Uber had sought to buy Grubhub, but the deal fell apart under regulatory concerns and disagreements over price. Grubhub agreed in June to combine with Europe’s
Just Eat Takeaway.com
after talks failed with Uber.
Mr. Xu immigrated to the U.S. from China when he was 5 years old and worked as a dishwasher in his mother’s restaurant. He co-founded DoorDash as a student at Stanford University in 2013 and has said his drive to start a delivery business came from a desire to help small restaurants like his mom’s.
But small restaurants have often bristled with DoorDash and others over the high commissions they charge—in some cases, 30% of an order—leading cities such as Seattle to impose caps on what third-party apps can demand during the pandemic.
DoorDash cleared a big hurdle last week, with voters in California agreeing to exempt it and other startups from a state law that sought to reclassify its drivers as employees, eligible for broad benefits such as paid sick leave, unemployment assistance and a minimum wage.

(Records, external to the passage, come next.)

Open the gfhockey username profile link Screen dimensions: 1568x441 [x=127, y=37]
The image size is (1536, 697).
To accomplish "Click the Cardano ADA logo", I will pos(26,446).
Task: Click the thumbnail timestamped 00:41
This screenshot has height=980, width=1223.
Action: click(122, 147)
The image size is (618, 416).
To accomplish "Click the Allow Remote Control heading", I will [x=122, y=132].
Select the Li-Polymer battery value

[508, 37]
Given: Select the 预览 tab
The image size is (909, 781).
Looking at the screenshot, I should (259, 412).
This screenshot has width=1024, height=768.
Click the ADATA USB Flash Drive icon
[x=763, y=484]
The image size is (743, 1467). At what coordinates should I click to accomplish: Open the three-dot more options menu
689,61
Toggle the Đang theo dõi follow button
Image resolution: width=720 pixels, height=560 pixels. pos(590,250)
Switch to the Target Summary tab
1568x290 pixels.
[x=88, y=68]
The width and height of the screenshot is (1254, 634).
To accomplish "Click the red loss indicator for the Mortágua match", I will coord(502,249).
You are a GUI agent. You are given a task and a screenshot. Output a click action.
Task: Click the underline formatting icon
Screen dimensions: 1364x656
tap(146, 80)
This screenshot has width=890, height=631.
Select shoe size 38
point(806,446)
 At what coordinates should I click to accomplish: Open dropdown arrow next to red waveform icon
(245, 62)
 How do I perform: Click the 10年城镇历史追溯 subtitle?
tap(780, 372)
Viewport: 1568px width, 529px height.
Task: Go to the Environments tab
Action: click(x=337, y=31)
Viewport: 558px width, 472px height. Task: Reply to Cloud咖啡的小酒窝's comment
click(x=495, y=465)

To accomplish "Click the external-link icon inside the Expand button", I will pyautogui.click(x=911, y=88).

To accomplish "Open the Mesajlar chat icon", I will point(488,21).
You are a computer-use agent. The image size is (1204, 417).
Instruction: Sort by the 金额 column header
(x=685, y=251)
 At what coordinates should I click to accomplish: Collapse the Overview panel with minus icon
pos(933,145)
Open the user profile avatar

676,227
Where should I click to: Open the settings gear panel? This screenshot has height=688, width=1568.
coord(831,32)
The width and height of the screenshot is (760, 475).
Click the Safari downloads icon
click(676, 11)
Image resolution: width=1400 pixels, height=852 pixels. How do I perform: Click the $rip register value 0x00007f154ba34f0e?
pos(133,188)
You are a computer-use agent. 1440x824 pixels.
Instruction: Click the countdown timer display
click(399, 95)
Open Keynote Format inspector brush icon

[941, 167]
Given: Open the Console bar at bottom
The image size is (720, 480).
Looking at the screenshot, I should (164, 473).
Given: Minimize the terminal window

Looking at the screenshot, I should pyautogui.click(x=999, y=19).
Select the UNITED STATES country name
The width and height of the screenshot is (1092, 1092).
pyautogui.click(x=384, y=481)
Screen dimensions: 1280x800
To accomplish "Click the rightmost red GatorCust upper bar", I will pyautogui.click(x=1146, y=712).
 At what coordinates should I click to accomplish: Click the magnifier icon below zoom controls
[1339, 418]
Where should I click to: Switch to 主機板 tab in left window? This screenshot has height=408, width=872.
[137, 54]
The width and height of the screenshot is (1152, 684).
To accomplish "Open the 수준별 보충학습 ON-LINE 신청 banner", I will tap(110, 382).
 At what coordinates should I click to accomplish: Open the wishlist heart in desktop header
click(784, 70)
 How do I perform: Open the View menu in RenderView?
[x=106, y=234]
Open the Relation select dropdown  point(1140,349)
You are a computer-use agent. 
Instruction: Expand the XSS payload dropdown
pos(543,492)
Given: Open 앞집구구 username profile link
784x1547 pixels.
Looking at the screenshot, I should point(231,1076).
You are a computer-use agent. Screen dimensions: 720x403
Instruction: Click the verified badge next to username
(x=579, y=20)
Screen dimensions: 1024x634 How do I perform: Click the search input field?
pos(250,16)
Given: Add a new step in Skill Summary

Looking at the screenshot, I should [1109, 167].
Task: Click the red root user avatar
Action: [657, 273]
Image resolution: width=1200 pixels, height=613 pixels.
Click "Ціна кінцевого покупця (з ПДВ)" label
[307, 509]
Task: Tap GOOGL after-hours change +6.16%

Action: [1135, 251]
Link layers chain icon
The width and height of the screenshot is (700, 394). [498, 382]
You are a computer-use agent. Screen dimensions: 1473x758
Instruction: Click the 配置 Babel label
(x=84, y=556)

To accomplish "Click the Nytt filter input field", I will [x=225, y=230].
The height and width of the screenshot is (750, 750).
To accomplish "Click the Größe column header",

The reclassification would have upended DoorDash’s business, which relies heavily on freelance workers. In concert with the ballot measure, DoorDash and others guaranteed some new benefits to drivers.
Even before the pandemic struck, DoorDash was trimming its losses, the filing shows. Its $43 million loss in quarter ended Sept. 30 was a fraction of the $152 million loss it posted in the year-earlier quarter.
Silicon Valley startups often cite an adjusted metric that strips out certain costs to show investors a path to profitability. Uber, for example, has said that its Eats division will be profitable on an adjusted basis before interest, taxes, depreciation and amortization by the end of 2021. DoorDash was profitable by that measure in its June and September quarters.